_Supplied material_:
▽

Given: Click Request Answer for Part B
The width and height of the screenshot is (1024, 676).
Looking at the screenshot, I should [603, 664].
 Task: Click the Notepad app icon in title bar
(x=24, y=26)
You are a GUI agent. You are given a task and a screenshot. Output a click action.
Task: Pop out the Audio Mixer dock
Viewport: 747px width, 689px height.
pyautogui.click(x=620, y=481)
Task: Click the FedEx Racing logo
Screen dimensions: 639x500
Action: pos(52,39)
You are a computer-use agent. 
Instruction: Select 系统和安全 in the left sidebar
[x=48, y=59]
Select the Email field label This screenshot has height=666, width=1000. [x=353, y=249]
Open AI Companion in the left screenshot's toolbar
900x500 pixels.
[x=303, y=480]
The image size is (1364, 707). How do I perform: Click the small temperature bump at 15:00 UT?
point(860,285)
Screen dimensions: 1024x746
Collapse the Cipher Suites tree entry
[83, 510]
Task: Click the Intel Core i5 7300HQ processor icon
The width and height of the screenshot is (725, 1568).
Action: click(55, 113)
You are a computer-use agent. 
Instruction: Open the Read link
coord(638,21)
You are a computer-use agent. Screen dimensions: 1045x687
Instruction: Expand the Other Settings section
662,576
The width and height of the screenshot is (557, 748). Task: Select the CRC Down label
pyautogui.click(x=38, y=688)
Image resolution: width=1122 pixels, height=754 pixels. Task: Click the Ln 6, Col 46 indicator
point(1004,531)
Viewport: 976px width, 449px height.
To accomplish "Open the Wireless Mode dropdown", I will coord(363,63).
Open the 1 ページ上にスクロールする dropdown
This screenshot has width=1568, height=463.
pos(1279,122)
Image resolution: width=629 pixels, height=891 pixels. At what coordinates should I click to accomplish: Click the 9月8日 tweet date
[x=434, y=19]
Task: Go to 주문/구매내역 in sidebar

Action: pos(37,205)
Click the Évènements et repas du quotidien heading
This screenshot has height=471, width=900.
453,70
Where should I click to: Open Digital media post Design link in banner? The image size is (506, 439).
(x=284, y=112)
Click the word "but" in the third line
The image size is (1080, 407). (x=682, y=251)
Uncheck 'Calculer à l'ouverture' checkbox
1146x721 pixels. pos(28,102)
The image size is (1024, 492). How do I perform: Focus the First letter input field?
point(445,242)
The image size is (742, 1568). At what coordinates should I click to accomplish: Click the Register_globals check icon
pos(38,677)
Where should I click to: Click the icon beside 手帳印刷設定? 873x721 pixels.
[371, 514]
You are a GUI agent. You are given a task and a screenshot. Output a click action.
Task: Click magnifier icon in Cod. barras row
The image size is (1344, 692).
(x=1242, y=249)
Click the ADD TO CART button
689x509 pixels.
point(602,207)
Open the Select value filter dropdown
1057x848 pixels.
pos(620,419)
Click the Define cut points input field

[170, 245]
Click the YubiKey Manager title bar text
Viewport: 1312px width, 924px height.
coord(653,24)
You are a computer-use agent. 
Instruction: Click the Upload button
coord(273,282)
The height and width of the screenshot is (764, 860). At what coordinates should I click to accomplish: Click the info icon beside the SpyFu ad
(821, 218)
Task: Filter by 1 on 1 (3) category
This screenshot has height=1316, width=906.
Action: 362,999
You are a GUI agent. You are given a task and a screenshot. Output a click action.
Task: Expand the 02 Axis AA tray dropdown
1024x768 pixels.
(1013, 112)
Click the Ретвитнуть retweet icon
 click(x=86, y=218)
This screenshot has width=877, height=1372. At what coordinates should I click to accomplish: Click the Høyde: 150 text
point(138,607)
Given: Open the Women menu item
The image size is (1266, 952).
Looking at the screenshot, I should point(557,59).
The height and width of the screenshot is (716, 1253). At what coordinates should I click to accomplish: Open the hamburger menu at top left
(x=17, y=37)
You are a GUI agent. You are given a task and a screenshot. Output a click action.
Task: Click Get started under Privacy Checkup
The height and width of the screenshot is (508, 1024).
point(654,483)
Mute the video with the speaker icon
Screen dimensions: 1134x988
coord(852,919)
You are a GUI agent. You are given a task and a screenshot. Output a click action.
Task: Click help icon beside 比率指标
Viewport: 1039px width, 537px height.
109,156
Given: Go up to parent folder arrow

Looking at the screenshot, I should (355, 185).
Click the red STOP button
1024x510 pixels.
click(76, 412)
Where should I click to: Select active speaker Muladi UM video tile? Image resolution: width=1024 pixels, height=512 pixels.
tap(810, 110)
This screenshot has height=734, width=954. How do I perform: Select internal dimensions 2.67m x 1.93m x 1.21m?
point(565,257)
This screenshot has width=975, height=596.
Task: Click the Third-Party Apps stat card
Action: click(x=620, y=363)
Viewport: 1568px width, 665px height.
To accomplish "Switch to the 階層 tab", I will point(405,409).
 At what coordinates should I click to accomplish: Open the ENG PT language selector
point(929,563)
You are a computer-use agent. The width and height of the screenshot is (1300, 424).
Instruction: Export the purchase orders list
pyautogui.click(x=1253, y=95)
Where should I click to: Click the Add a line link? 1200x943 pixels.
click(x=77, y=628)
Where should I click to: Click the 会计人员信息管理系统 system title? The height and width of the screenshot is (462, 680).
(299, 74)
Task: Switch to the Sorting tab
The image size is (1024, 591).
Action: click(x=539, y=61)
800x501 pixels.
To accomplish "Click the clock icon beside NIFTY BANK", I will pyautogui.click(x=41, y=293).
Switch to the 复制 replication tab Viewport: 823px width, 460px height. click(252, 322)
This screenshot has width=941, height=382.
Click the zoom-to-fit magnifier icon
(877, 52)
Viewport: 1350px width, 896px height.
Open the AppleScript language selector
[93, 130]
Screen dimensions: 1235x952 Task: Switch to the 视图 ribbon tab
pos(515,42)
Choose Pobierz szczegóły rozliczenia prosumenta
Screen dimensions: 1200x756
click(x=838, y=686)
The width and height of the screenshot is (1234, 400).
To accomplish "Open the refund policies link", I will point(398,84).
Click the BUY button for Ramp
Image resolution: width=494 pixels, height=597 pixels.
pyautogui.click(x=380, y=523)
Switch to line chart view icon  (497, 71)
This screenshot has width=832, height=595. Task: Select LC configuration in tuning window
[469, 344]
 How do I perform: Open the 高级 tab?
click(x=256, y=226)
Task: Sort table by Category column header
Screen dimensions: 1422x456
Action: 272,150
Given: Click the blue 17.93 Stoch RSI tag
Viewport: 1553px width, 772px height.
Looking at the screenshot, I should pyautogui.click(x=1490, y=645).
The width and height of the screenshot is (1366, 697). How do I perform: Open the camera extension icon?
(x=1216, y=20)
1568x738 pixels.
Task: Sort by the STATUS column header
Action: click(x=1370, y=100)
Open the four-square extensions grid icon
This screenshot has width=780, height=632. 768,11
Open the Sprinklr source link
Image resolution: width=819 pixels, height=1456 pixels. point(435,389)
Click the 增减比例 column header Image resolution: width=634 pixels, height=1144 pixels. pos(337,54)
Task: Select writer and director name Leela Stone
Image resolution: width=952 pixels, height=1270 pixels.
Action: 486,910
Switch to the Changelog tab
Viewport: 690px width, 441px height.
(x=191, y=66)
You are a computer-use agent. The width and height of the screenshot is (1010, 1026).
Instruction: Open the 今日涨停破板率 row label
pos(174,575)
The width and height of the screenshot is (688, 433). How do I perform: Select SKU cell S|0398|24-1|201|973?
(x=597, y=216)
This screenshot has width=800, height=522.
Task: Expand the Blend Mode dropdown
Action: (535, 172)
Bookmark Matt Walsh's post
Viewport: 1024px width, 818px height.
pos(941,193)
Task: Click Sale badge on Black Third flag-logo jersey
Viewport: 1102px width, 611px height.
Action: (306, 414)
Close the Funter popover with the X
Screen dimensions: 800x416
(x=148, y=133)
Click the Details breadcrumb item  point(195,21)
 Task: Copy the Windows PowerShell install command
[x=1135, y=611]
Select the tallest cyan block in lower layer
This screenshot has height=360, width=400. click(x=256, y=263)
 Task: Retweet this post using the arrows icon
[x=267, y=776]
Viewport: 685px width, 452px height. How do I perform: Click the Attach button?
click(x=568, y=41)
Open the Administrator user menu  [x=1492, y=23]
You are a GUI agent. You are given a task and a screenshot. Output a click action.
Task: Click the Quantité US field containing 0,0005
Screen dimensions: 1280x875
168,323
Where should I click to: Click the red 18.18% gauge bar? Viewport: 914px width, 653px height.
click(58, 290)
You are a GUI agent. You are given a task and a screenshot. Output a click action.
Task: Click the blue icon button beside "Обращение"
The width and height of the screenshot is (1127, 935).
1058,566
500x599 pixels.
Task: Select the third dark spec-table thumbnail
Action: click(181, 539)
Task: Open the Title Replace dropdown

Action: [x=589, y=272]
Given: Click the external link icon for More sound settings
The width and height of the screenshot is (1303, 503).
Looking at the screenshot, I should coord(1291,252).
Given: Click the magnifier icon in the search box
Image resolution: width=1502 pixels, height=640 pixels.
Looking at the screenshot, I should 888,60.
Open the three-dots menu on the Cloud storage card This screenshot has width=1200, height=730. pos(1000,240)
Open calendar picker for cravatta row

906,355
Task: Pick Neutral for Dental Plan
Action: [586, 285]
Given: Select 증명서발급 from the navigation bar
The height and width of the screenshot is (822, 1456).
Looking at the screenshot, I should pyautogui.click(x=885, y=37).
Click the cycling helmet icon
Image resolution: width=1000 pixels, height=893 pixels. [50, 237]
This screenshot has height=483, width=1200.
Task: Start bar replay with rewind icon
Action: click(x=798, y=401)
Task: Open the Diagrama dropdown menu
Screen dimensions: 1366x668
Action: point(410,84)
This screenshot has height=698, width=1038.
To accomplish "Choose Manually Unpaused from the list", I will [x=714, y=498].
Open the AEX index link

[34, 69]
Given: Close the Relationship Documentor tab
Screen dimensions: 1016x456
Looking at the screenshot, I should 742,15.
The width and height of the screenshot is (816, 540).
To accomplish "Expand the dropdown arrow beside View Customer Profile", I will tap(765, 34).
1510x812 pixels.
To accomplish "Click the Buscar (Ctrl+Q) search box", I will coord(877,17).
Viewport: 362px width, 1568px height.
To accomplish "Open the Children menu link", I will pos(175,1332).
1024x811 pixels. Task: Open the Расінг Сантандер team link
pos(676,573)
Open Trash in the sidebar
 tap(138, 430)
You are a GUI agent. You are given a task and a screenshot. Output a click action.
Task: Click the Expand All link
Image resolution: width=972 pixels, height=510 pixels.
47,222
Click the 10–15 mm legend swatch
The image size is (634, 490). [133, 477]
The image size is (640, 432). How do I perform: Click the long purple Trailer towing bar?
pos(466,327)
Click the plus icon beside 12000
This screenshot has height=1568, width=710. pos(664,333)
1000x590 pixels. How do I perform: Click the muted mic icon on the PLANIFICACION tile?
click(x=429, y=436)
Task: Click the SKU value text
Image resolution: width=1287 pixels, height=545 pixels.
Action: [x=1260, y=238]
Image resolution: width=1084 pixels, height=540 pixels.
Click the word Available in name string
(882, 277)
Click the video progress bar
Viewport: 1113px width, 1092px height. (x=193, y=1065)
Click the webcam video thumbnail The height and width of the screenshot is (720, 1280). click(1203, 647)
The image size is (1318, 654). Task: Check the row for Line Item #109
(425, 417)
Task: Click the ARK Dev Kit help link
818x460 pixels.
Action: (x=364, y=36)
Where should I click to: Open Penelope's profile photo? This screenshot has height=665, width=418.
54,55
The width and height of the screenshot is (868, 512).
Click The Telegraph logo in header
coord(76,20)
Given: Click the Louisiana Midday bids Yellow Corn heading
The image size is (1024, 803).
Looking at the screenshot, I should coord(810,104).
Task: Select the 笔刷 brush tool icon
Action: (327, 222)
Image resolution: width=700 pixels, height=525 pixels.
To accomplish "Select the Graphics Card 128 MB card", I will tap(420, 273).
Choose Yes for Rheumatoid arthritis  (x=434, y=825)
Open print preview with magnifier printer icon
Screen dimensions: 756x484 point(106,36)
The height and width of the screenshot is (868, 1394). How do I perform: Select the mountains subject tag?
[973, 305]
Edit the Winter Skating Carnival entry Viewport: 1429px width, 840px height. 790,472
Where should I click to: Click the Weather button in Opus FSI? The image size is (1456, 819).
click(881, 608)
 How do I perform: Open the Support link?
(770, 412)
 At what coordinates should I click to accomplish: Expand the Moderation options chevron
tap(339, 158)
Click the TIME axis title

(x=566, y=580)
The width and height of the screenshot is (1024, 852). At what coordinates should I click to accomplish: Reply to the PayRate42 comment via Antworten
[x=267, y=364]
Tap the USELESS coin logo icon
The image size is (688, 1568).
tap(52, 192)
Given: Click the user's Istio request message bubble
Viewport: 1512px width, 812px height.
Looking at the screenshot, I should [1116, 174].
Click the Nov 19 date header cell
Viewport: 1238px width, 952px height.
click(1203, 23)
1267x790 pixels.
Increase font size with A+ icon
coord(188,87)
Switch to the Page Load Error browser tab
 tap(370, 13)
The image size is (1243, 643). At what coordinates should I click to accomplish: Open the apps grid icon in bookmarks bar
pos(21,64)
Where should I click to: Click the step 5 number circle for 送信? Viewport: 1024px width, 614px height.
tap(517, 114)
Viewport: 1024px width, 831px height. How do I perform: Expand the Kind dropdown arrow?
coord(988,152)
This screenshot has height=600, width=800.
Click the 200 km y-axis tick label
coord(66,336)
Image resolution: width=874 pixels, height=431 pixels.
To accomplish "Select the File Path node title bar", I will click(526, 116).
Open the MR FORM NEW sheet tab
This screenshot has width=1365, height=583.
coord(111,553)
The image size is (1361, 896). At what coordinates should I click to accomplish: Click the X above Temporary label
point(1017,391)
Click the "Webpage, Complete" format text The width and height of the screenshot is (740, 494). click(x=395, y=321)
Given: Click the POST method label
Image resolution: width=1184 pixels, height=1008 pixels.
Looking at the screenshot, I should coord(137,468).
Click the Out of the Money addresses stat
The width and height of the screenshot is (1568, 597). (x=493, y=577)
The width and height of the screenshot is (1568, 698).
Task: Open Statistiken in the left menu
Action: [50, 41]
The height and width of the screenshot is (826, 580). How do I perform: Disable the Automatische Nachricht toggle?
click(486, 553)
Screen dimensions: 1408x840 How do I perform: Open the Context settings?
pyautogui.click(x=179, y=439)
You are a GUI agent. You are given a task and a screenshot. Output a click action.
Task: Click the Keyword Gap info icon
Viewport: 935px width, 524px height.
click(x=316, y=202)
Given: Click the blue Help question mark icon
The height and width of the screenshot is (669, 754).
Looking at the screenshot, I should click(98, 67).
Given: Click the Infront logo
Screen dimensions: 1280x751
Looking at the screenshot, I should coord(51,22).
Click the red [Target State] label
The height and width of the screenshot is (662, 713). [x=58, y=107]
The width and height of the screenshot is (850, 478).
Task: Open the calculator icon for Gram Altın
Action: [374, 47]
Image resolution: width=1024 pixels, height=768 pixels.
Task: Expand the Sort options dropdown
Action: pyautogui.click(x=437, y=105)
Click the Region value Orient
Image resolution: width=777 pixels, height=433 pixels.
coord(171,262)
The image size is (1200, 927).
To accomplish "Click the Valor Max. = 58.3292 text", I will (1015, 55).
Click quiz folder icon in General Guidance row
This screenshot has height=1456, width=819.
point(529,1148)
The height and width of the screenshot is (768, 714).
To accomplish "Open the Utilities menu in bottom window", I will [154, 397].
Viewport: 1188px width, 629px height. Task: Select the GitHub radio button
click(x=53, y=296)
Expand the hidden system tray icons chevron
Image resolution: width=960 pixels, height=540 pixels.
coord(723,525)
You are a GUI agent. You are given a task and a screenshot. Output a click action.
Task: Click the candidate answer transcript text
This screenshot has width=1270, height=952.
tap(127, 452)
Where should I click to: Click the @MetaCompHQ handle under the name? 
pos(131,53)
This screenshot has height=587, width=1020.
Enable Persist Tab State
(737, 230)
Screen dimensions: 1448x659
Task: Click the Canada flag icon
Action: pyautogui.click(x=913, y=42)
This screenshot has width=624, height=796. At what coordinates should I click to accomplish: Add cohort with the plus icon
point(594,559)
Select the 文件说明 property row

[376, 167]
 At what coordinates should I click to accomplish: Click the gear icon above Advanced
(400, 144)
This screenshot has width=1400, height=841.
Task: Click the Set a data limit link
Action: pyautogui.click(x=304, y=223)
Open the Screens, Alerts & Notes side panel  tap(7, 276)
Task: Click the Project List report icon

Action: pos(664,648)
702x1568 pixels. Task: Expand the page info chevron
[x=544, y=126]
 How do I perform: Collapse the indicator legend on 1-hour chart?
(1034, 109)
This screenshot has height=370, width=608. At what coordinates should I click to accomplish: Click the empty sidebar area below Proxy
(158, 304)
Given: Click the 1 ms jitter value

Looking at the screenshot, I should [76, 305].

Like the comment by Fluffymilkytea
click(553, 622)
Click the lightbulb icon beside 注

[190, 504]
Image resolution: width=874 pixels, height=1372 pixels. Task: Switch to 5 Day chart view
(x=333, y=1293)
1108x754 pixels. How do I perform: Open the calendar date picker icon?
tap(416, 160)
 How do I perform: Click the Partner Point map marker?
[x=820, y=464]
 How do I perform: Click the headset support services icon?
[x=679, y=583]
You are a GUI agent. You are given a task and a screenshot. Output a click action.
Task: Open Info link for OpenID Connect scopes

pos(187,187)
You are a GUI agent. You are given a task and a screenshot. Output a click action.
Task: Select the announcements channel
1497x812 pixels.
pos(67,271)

△

_Prompt_:
Within the data above, the span starting at the line containing "Task: Retweet this" and ending at the line containing "1510x812 pixels." is to be retyped exactly, with no other lines.

_Result of this task_:
 Task: Retweet this post using the arrows icon
[x=267, y=776]
Viewport: 685px width, 452px height. How do I perform: Click the Attach button?
click(x=568, y=41)
Open the Administrator user menu  [x=1492, y=23]
You are a GUI agent. You are given a task and a screenshot. Output a click action.
Task: Click the Quantité US field containing 0,0005
Screen dimensions: 1280x875
168,323
Where should I click to: Click the red 18.18% gauge bar? Viewport: 914px width, 653px height.
click(58, 290)
You are a GUI agent. You are given a task and a screenshot. Output a click action.
Task: Click the blue icon button beside "Обращение"
The width and height of the screenshot is (1127, 935).
1058,566
500x599 pixels.
Task: Select the third dark spec-table thumbnail
Action: click(181, 539)
Task: Open the Title Replace dropdown

Action: [x=589, y=272]
Given: Click the external link icon for More sound settings
The width and height of the screenshot is (1303, 503).
Looking at the screenshot, I should coord(1291,252).
Given: Click the magnifier icon in the search box
Image resolution: width=1502 pixels, height=640 pixels.
Looking at the screenshot, I should 888,60.
Open the three-dots menu on the Cloud storage card This screenshot has width=1200, height=730. pos(1000,240)
Open calendar picker for cravatta row

906,355
Task: Pick Neutral for Dental Plan
Action: [586, 285]
Given: Select 증명서발급 from the navigation bar
The height and width of the screenshot is (822, 1456).
Looking at the screenshot, I should pyautogui.click(x=885, y=37).
Click the cycling helmet icon
Image resolution: width=1000 pixels, height=893 pixels. [50, 237]
This screenshot has height=483, width=1200.
Task: Start bar replay with rewind icon
Action: click(x=798, y=401)
Task: Open the Diagrama dropdown menu
Screen dimensions: 1366x668
Action: point(410,84)
This screenshot has height=698, width=1038.
To accomplish "Choose Manually Unpaused from the list", I will [x=714, y=498].
Open the AEX index link

[34, 69]
Given: Close the Relationship Documentor tab
Screen dimensions: 1016x456
Looking at the screenshot, I should 742,15.
The width and height of the screenshot is (816, 540).
To accomplish "Expand the dropdown arrow beside View Customer Profile", I will tap(765, 34).
1510x812 pixels.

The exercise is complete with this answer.